We had a great time out at Victory in Worcestor last night. Good times, a very nice CAO event rep, nice smokes. It was great to meet George! I'm amazed with his drive... I don't know how he does it! And Vin... well... he was Vin. :ss

A more age-friendly place is in order next time!


----------



## massphatness (Jan 4, 2008)

Gargoyle said:


> I feel like shrek in these pictures...


Oddly enough, my fiancee's daughter thinks you look like Shrek -- but what does she know? She's 7.


----------



## freakygar (Dec 13, 2007)

By the pic there is no doubt you guys had a great time.


----------



## TripleF (May 16, 2007)

Dude, thanks for the pic!!! LOve meetin' CS members even if it's only thru pics posted online.

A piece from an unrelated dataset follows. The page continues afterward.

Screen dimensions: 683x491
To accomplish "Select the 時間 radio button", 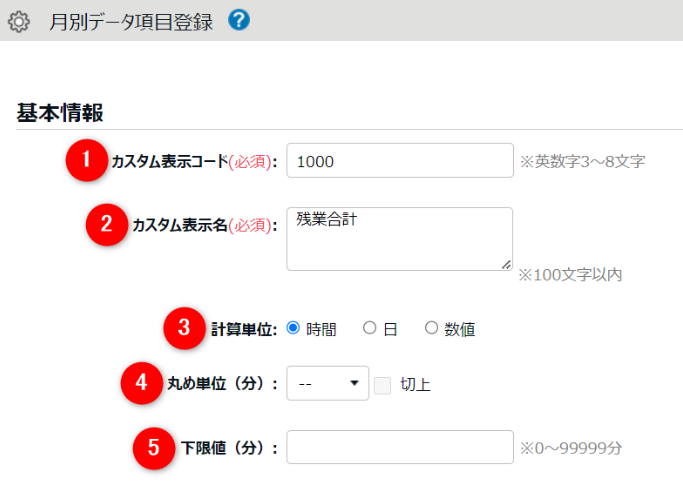I will 293,327.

Very nice. I appreciate it!!


Glad you all had a good time!! :tu


----------



## howland1998 (Dec 17, 2007)

I'm a newbie here, but not a newbie to cigars. I missed it because i joined a little late. But would be honored if i was included in the next round.:ss


----------



## mugen910 (May 14, 2008)

Let me know when the next one is and I'll do my best to show! sounds like a smoking good time!


----------



## Gargoyle (Mar 2, 2008)

Looks like this may be going down again this Friday, May 30th. Sorry for the short notice. Vin or George may put up a new post or just hop on this one... but I wanted to get the word out!


----------



## mugen910 (May 14, 2008)

Gargoyle said:


> Looks like this may be going down again this Friday, May 30th. Sorry for the short notice. Vin or George may put up a new post or just hop on this one... but I wanted to get the word out!


Aww I wish the wifey didn't just plan something for us and her friends..sorry I can't show my face yet...


----------



## stearns-cl (Feb 27, 2008)

Gargoyle said:


> Looks like this may be going down again this Friday, May 30th. Sorry for the short notice. Vin or George may put up a new post or just hop on this one... but I wanted to get the word out!


sigh, at the same place?

stearns


----------



## massphatness (Jan 4, 2008)

Same place: Victory Cigar in Worcester -- I'm heading there after work.

Sorry, Ben ... don't forget to ping me when you're going to be in Maynard.


----------